Work required
The records below hold a stretch from the line with "Current Students (35, 1874)" through the line with "Back to top (28, 2285)"; return exactly those lines, ends included, and nothing more.

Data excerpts
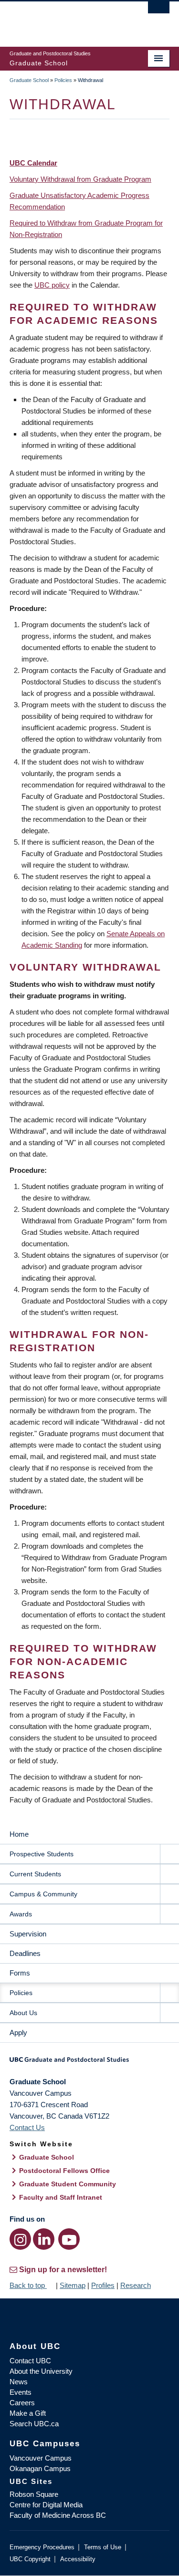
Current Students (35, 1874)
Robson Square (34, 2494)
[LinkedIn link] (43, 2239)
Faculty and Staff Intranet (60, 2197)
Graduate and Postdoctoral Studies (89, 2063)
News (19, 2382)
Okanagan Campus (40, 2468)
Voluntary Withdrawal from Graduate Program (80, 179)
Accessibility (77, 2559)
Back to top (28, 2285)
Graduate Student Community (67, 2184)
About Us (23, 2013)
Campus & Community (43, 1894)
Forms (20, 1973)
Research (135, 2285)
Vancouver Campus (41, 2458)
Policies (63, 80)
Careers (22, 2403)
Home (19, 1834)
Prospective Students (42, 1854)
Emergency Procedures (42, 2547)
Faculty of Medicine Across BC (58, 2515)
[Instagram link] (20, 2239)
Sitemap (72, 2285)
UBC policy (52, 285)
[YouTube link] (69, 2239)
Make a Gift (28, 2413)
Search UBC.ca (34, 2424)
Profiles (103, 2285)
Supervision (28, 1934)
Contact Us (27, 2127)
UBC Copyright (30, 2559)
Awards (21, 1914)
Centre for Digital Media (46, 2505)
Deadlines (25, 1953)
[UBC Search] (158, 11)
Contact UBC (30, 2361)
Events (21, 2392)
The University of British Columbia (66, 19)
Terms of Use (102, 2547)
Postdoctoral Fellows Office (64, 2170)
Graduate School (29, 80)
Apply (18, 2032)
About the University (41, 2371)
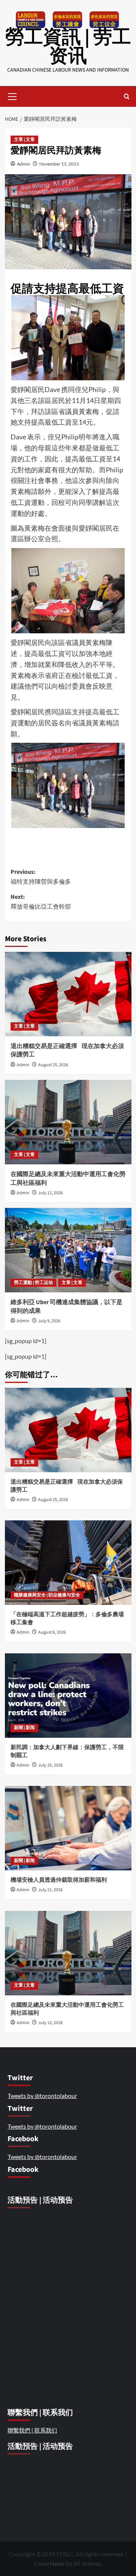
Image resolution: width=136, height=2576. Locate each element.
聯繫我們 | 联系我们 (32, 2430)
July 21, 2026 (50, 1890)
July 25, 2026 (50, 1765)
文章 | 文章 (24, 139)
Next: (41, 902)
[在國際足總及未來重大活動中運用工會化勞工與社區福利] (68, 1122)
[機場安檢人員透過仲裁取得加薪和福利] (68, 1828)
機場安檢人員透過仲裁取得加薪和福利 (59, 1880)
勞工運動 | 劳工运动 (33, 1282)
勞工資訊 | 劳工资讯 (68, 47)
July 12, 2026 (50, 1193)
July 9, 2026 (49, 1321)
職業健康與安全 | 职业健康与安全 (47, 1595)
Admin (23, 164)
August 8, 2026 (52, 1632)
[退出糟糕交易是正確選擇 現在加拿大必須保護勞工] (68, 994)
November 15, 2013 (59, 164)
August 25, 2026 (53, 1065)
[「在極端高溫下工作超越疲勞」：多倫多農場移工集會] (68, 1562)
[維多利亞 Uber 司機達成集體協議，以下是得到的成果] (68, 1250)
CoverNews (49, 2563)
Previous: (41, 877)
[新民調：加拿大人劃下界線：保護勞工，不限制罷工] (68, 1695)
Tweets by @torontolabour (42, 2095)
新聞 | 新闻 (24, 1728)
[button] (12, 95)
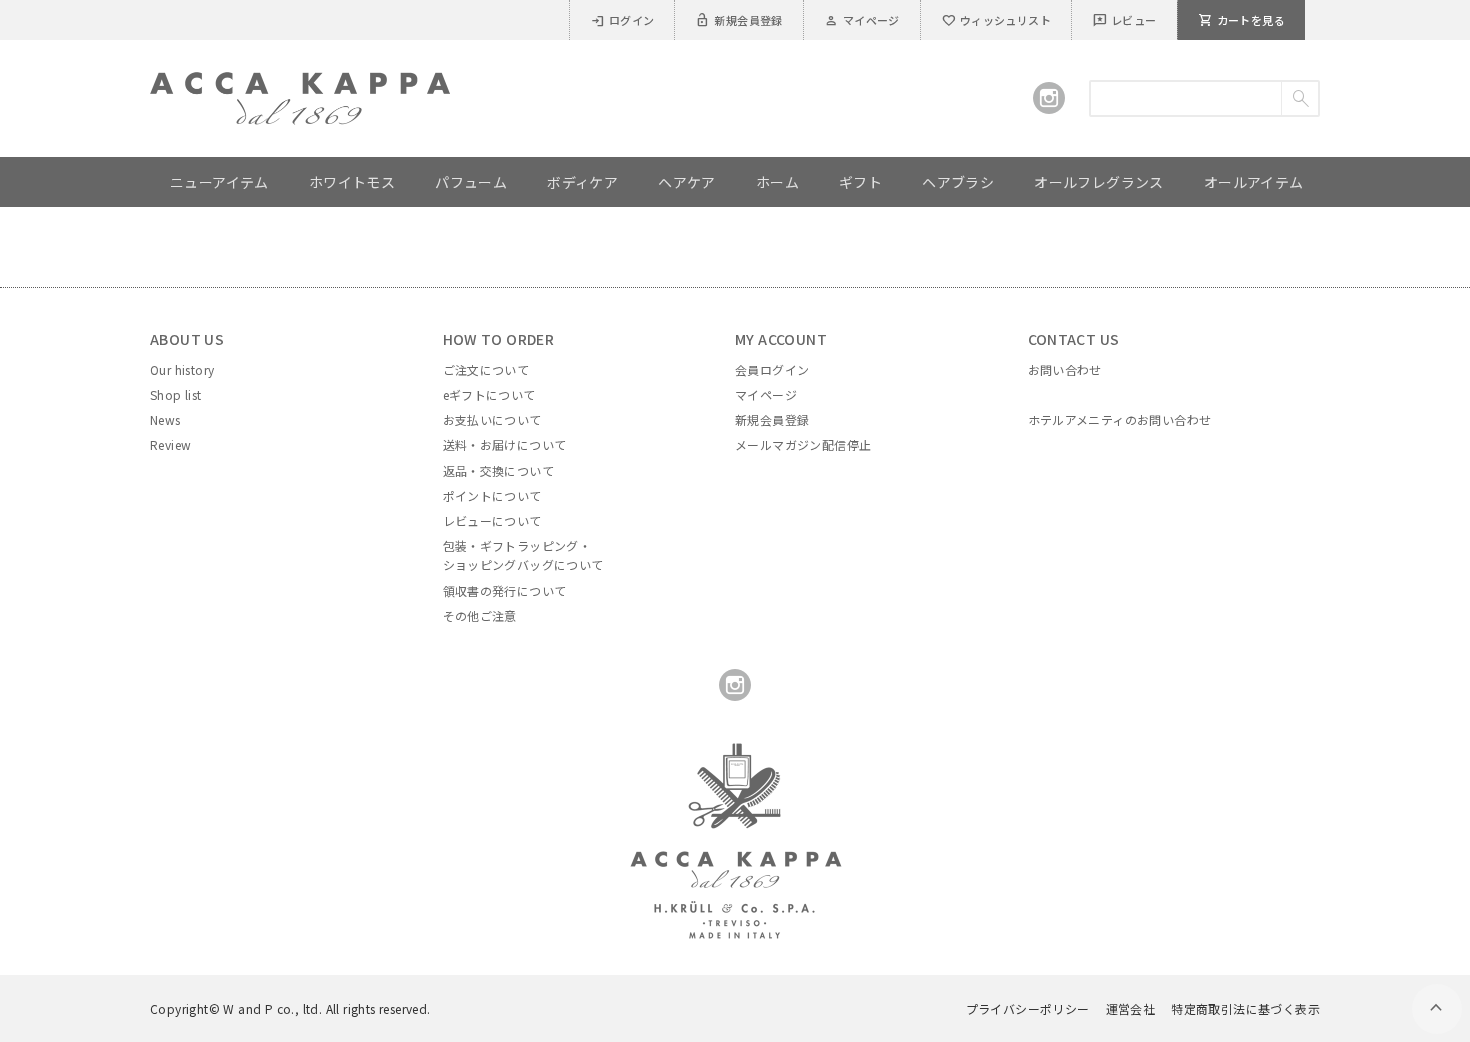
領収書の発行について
==
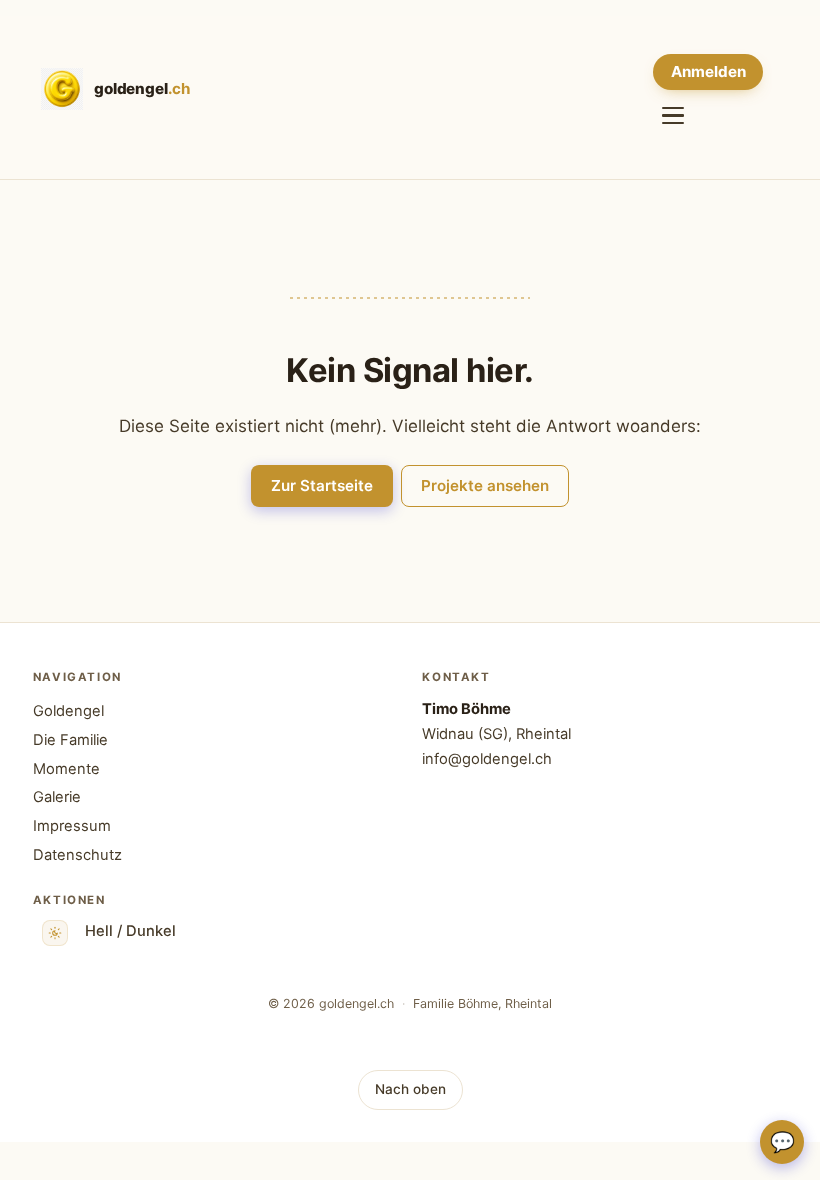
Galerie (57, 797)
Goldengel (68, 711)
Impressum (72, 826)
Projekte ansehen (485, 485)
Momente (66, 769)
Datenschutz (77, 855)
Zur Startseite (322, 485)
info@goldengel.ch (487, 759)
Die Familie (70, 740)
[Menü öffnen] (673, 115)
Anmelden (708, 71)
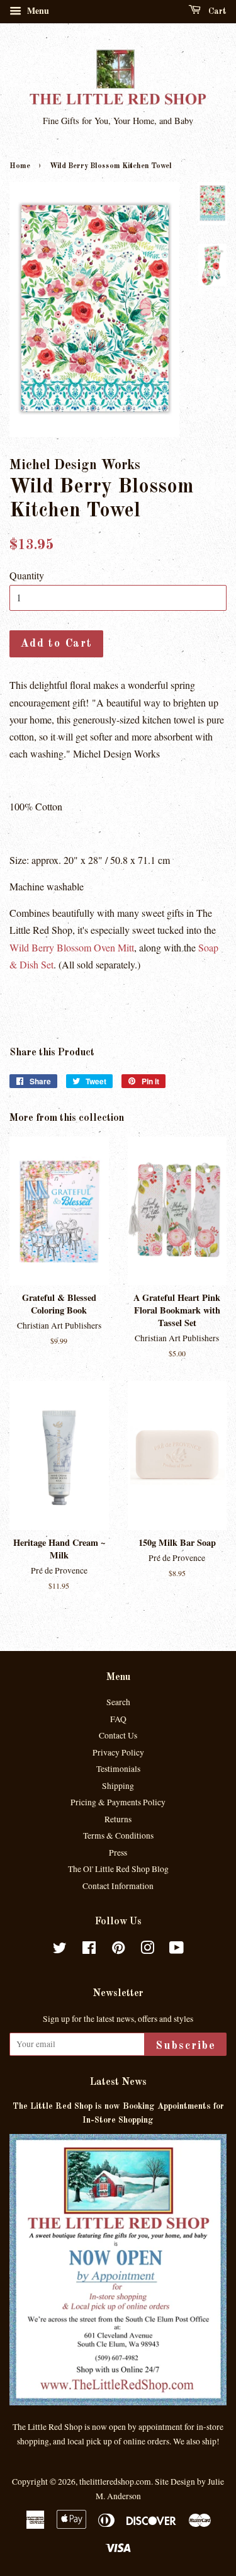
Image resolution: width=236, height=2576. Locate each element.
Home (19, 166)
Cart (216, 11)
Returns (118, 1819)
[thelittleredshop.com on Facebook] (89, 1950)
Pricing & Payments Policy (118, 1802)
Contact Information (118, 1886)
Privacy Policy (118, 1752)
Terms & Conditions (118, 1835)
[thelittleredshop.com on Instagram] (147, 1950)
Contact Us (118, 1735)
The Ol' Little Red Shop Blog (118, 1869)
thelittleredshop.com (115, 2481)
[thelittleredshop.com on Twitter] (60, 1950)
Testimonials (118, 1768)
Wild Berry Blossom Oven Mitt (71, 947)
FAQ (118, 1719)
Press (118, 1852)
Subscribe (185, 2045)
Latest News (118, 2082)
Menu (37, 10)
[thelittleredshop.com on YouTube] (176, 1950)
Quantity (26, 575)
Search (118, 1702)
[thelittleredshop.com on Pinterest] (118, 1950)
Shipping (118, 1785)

Output of the exercise
Current Students (35, 1874)
Robson Square (34, 2494)
[LinkedIn link] (43, 2239)
Faculty and Staff Intranet (60, 2197)
Graduate and Postdoctoral Studies (89, 2063)
News (19, 2382)
Okanagan Campus (40, 2468)
Voluntary Withdrawal from Graduate Program (80, 179)
Accessibility (77, 2559)
Back to top (28, 2285)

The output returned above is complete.